3. Batas kebijaksanaan dalam memahami sang Pencipta
Hal yang wajib bagi insan untuk memakai akalnya dalam beriman kepada Allah SWT, namun tidak mungkin baginya untuk memahami apa yang ada di luar jangkauan indra dan akalnya. Hal ini alasannya ialah sifat dan kekuatan kebijaksanaan insan terbatas, sehingga pemahamannya pun terbatas.

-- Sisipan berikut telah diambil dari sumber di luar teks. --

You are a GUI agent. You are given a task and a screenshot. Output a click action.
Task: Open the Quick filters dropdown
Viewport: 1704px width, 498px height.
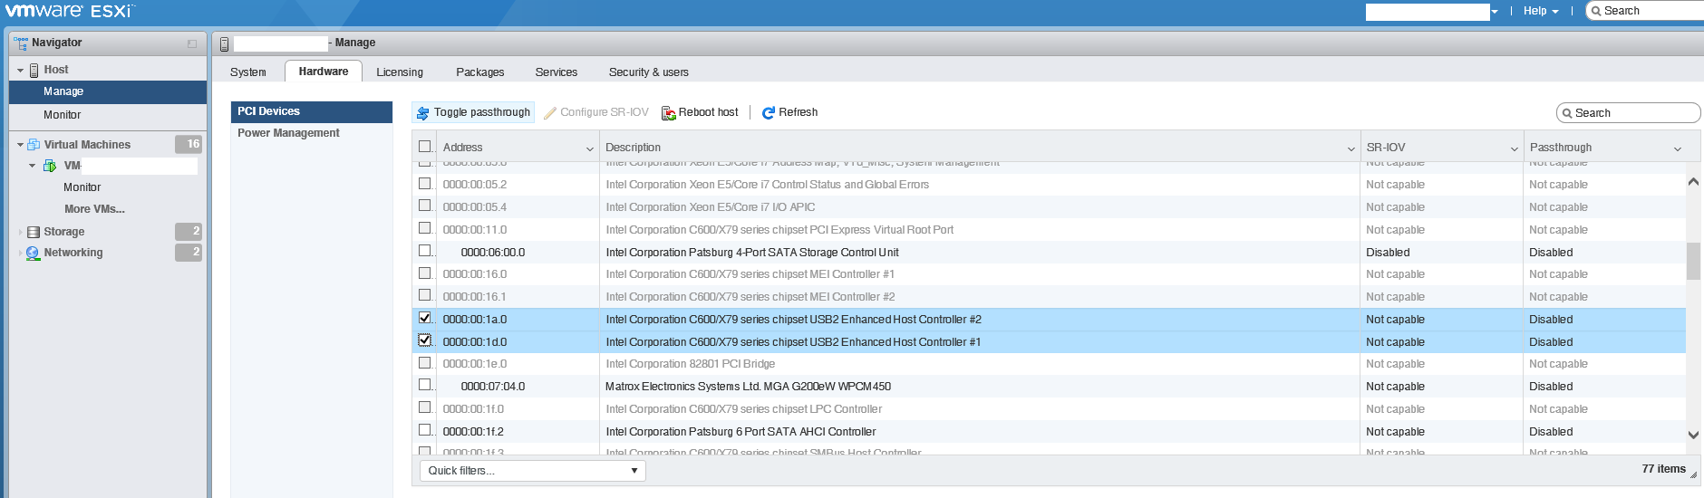coord(532,471)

Akal tidak akan bisa mahami zat Allah dan hakikatnya alasannya ialah Allah berada diluar ketiga unsur pokok alami yang sanggup diindra insan (alam semesta, insan dan kehidupan). Hanya saja, tidak sanggup dikatakan, 'bagaimana mungkin orang sanggup beriman kepada adanya Allah SWT sedangkan akalnya sendiri tidak bisa memahami zat Allah!' tentu tidan bisa dikatakan demikian alasannya ialah pada hakikatnya iman kepada Allah SWT ialah iman kepada keberadaan/eksistensi. Wujud Allah ini sanggup dibuktikan melalui keberadaan mahluk-mahluk nya, yaitu alam semesta, insan dan kehidupan. Ketiganya ini berada dalam batas-batas yang sanggup dicapai oleh kebijaksanaan manusia.
Dengan sekedar memperhatikan ketiga hal itu, insan sanggup membuktikan adanya sang Pencipta (Al-Khaliq), yaitu Allah SWT. Karenanya, iman kepada adanya Allah harus menurut kebijaksanaan dan dalam jangkauan akal. Lain halnya jikalau seorang hendak memahami zat Allah; hal ini mustahil. Sebab, zat Allah berada diluar jangkauan kemampuan akal. Akal terang tidak mungkin memahami hakikat apa yang berada diluar jangkauannya alasannya ialah keterbatasannya.
Sesungguhnya jikalau iman kepada Allah SWT muncul dari akal, pemahaman kita terhadap adanya (Al-Khaliq) pun akan menjadi tepat pula. Jika perasaan hati (yang timbul dari fitrah) yang menyampaikan adanya Allah dibarengi pula kebijaksanaan maka perasaan macam ini akan muncul menjadi suatu keyakinan yang kokoh, yang akan memperlihatkan suatu pemahaman yang tepat serta perasaan yang yakin atas semua sifat-sifat ketahanan. Dengan sendirinya hal ini akan meyakinkan diri kita bahwa kita tidak akan sanggup memahami hakikat zat Allah, justru alasannya ialah kuatnya iman kita kepadanya.
Baca juga: Tanda-tanda keluarnya Dajjal sudah semakin dekat
Semoga dengan membaca artikel ini pemahaman kita terhadap sang Pencipta lebih terang dan lebih logika lagi, alasannya ialah intinya jikalau kita memikirkan zat Allah sungguh itu merupakan hal yang sia-sia dilakukan. Gunakan hati dan perasaan anda juga dalam memahami sang Pencipta.